▶ [Extract to read]:
4chan archive /lit/ (index)
2012-09-23 07:15 3002159 Anonymous (160px-Farneheit_451.jpg 160x227 11kB)
Just read Fahrenheit 451 for the first time (gasp) and was stunned at the parallels between this world and the one in the book. Especially the part about people not really talking about anything and agreeing on everything. What does /lit/ think?

13 min later 3002192 Anonymous
that's the point of social commentary why are you surprised

41 min later 3002266 Anonymous
Go read "Brave New World" by Aldous Huxley and then get back to us. In my opinion, it matches much better to what is happening these days and gives us a surreal insight as to what may happen in the near future.

1 hours later 3002329 Anonymous
>>3002266 >>3002159 no u guys 1948 is the bestes book evar Shitposting aside, I agree with Brave New World being much more "recent" than F451 or 1984, the way it critiques the whole society and not merely the authority. Slightly off-topic, read the reviews of Brave New World on Amazon. One star ones are hillarious.

[Records from a collection]
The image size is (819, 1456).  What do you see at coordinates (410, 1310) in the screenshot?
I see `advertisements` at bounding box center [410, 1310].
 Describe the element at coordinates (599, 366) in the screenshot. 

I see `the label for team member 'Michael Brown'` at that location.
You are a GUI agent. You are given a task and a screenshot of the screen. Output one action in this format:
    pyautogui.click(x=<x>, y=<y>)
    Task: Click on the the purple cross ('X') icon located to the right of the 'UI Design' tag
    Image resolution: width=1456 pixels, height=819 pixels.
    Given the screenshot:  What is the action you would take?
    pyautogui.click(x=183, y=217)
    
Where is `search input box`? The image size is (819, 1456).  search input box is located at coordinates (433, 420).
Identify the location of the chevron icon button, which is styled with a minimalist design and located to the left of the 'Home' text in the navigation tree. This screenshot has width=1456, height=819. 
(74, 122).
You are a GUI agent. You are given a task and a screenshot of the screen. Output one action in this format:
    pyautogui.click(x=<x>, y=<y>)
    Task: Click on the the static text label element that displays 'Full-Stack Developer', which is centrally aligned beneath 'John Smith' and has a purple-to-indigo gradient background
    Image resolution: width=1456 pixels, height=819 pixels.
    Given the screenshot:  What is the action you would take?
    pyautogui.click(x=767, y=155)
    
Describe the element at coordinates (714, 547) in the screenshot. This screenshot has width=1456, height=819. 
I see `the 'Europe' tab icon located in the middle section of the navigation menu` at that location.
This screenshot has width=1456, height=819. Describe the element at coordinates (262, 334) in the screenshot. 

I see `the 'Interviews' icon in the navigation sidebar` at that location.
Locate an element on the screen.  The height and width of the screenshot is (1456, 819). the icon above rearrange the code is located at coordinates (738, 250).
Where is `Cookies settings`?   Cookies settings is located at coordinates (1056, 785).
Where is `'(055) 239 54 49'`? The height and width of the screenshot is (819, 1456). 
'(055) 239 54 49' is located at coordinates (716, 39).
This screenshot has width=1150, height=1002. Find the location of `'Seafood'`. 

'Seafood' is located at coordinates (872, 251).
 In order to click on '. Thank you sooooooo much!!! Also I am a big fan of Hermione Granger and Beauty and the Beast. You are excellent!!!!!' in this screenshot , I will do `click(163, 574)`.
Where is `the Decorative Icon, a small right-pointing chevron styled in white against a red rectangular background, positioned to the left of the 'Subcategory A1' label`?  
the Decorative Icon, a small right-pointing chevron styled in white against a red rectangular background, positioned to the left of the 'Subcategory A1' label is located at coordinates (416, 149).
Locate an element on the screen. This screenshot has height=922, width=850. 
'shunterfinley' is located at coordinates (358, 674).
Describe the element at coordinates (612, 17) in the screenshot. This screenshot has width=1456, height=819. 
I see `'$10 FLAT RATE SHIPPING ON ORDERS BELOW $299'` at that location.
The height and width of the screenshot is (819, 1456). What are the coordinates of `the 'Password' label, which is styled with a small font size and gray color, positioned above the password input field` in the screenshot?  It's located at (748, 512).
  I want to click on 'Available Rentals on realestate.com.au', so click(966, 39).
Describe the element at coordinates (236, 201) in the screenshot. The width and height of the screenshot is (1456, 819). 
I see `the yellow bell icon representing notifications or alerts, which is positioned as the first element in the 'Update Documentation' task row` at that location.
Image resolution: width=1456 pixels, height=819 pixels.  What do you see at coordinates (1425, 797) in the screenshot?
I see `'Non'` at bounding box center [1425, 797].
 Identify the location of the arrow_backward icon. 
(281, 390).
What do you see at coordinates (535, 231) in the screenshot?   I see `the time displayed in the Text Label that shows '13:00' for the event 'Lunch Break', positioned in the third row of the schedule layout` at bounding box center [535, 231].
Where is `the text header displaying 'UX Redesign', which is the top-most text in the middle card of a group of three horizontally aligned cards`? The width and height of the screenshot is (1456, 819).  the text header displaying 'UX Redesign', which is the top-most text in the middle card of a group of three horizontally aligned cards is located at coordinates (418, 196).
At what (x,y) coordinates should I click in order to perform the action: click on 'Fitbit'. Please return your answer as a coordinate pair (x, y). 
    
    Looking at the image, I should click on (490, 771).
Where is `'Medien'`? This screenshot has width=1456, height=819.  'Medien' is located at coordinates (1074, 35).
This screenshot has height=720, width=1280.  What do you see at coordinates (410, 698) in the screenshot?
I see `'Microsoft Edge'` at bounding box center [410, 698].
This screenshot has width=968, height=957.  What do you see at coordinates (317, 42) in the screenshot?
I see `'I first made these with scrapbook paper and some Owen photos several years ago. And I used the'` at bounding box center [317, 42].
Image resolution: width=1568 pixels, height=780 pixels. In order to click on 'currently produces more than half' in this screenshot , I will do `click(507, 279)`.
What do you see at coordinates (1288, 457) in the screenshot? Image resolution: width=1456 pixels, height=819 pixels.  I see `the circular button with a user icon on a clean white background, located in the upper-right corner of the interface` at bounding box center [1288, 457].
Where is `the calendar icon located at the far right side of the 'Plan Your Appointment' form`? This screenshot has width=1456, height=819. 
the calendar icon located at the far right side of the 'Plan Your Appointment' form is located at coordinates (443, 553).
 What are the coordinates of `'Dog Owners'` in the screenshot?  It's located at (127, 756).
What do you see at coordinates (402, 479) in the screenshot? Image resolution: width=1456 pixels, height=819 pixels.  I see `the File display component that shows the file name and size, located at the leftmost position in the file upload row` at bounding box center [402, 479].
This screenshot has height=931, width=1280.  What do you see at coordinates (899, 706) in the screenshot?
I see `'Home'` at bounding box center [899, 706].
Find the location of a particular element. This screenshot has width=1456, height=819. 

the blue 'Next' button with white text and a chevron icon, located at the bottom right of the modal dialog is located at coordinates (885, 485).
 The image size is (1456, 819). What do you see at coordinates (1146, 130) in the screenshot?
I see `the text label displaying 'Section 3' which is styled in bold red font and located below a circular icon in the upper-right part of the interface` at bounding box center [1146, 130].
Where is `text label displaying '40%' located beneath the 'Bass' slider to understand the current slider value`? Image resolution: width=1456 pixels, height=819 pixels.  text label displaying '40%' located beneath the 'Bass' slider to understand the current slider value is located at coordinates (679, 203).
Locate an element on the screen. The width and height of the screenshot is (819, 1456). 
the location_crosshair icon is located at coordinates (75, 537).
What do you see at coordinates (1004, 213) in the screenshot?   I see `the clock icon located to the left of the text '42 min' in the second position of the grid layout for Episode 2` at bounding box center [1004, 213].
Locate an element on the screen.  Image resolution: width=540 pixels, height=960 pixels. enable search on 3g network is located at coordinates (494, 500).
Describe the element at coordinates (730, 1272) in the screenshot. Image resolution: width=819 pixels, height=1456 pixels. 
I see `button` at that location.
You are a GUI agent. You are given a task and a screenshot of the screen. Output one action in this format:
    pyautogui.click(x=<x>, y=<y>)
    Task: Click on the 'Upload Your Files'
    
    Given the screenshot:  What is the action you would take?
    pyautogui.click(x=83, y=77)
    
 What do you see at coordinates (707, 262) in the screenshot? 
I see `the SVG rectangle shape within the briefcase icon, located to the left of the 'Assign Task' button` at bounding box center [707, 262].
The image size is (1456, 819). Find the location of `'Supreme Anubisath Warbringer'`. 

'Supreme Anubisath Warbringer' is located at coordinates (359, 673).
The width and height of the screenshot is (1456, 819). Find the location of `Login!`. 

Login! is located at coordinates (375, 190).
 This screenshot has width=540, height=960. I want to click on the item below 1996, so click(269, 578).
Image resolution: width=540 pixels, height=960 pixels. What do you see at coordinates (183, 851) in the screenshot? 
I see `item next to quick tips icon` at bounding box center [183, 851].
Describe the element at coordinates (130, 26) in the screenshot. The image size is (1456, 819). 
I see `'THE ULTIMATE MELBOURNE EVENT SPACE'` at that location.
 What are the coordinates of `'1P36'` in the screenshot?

▶ [Exercise requirements]:
1. Recast the records as a JSON list of strings, one string per line and blank lines omitted, starting with the first line of the records and going on through the line that contains "pyautogui.click(x=183, y=217)".
2. Continue the forum thread about Fahrenheit 451 from the point where it stops.
The text and the records have no connection to each other.

▶ [Per-task outputs]:
1.
[
  "The image size is (819, 1456).  What do you see at coordinates (410, 1310) in the screenshot?",
  "I see `advertisements` at bounding box center [410, 1310].",
  " Describe the element at coordinates (599, 366) in the screenshot. ",
  "I see `the label for team member 'Michael Brown'` at that location.",
  "You are a GUI agent. You are given a task and a screenshot of the screen. Output one action in this format:",
  "    pyautogui.click(x=<x>, y=<y>)",
  "    Task: Click on the the purple cross ('X') icon located to the right of the 'UI Design' tag",
  "    Image resolution: width=1456 pixels, height=819 pixels.",
  "    Given the screenshot:  What is the action you would take?",
  "    pyautogui.click(x=183, y=217)"
]

2.
1 hours later 3002332 Anonymous
I'll be sure to read brave new world. And would Jon Stewart be considered a social commentator?

1 hours later 3002342 Anonymous
u mean no u guys 1984 is the bestes book evar

1 hours later 3002350 ╬▓Pictorishawk
>>3002329 It'd probably be better say that it's more 'relevant' to us (assuming the both of us are in first worlds with relatively privileged lives) because Aldous Huxley wrote it as a critique of America and how this constant pandering and pascifying has crept into major cultures. 1984 was written with totalitarian regimes like the USSR in mind, and Fahrenheit 451 was just about how television and political correctness sucks.

1 hours later 3002358 Anonymous
>It'd probably be better say that it's more 'relevant' to us (assuming the both of us are in first worlds with relatively privileged lives) because Aldous Huxley wrote it as a critique of America and how this constant pandering and pascifying has crept into major cultures. 1984 was written with totalitarian regimes like the USSR in mind, and Fahrenheit 451 was just about how television and political correctness sucks. Totally agree with you. Probably why 1984 never "struck" me as hard as Fahrenheit 451

1 hours later 3002360 Anonymous
i agree

1 hours later 3002361 Anonymous
>>3002159 Sure is reddit in here.

1 hours later 3002366 Anonymous
lol

1 hours later 3002374 Anonymous .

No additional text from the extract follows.